Domenico Quaranta is a contemporary art critic and curator. His work focuses on the impact of the current means of production and dissemination of the arts, and on the way they respond – syntactically and semantically – to the technological shift. The author of In My Computer (2011), Beyond New Media Art (2013) and AFK. Texts on Artists 2011–2016 (2016), he has contributed to, edited or co-edited a number of books and catalogues including GameScenes. Art in the Age of Videogames (2006) and THE F.A.T. MANUAL (2013). Since 2005, he has curated and co-curated many exhibitions, including: Holy Fire. Art of the Digital Age (2008); RE:akt! (2009–10); Playlist (2009–10); Collect the WWWorld (2011–12); Unoriginal Genius (2014); Cyphoria (2016), Janez Janša® (2017–18) and Escaping the Digital Unease (2017–18). He lectures internationally and is a faculty member at the Accademia di Belle Arti di Carrara. He is a co-founder of the Link Art Center, Brescia (2011–19).

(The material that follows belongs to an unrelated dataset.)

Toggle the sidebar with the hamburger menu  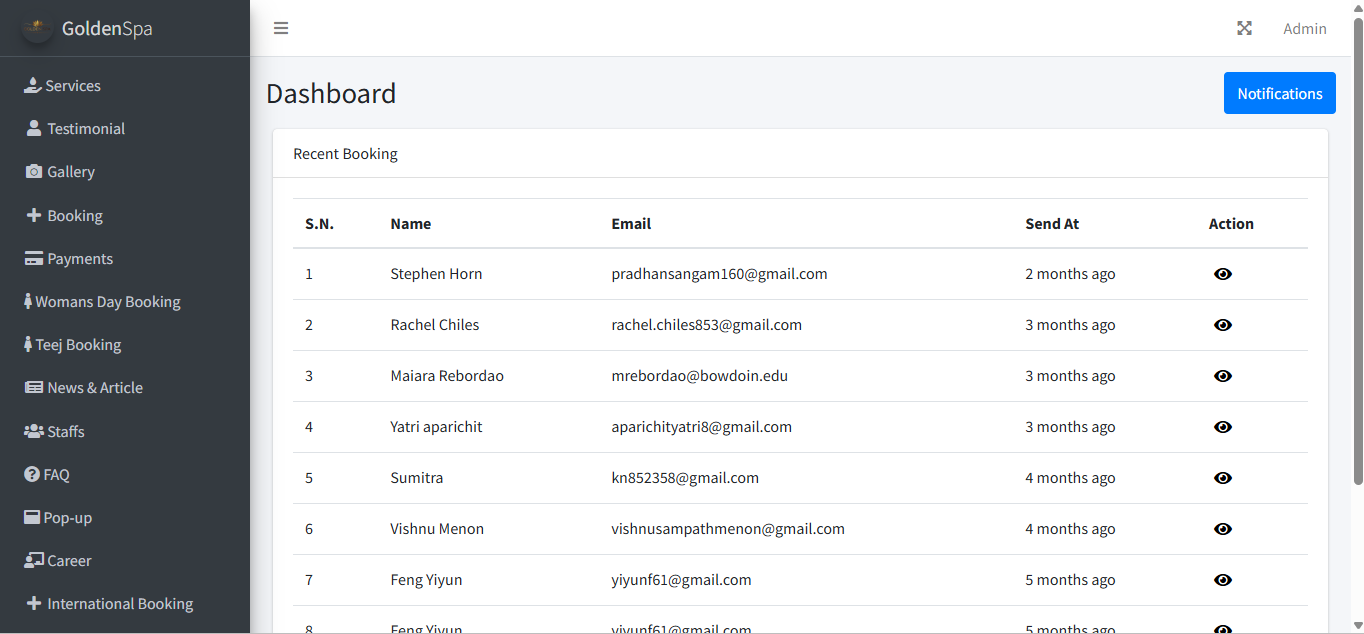[x=281, y=28]
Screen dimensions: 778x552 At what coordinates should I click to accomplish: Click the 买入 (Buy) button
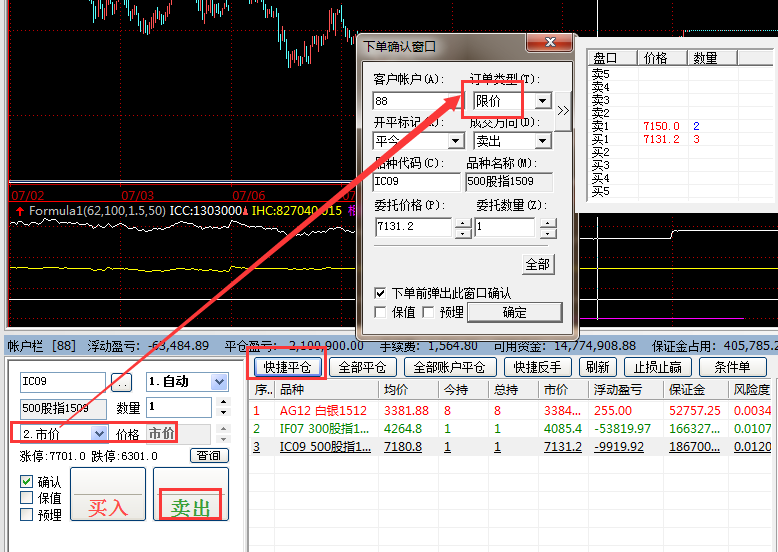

Sebastian Schmieg is an artist living and working in Berlin. His work engages with the algorithmic circulation of images, texts and bodies within contexts that blur the boundaries between human and software, individual and crowd, or labour and leisure. At the centre of his practice are playful interventions into found systems that explore hidden – and often absurd – aspects behind the glossy interfaces of our networked society. Schmieg works in a wide range of media such as video, website, installation, artist book, custom software and lecture performance. Schmieg’s works have been shown at, among others, The Photographers’ Gallery, London; Rhizome, New York; Transmediale, Berlin; NRW-Forum, Düsseldorf; Panke Gallery, Berlin. He lives and works in Berlin and Dresden
Sašo Sedlaček holds a BA in sculpture and video from the Academy of Fine Arts of the University of Ljubljana (UL ALUO). Since 2015, he works as an associate professor in UL ALUO’s Video and New Media programme. His work has been awarded various grants, including the Trend Award for exceptional achievements in visual culture (Ljubljana 2012) and the VIDA 11 (Fundación Telefónica, Madrid, 2008), and is featured in various private and public collections, including the Museum & Galleries of Ljubljana (MGML). Since 2001, his work has been exhibited nationally and internationally at various venues, most recently: City Art Gallery of Ljubljana (2019), Espace Apollonia in Strasbourg (2018), Contemporary Art Palazzo Torriani, Gradisca d’Isonzo (2018), Autostrada Biennale Prizren (2017), Handel Street Projects, London (2017); UGM, Maribor (2017); +MSUM, Ljubljana (2016); AND Festival, Grizedale Forest (2015); Wro Art Center, Wrocław (2015); Ars Electronica, Linz (2014); Transmediale, Berlin (2014).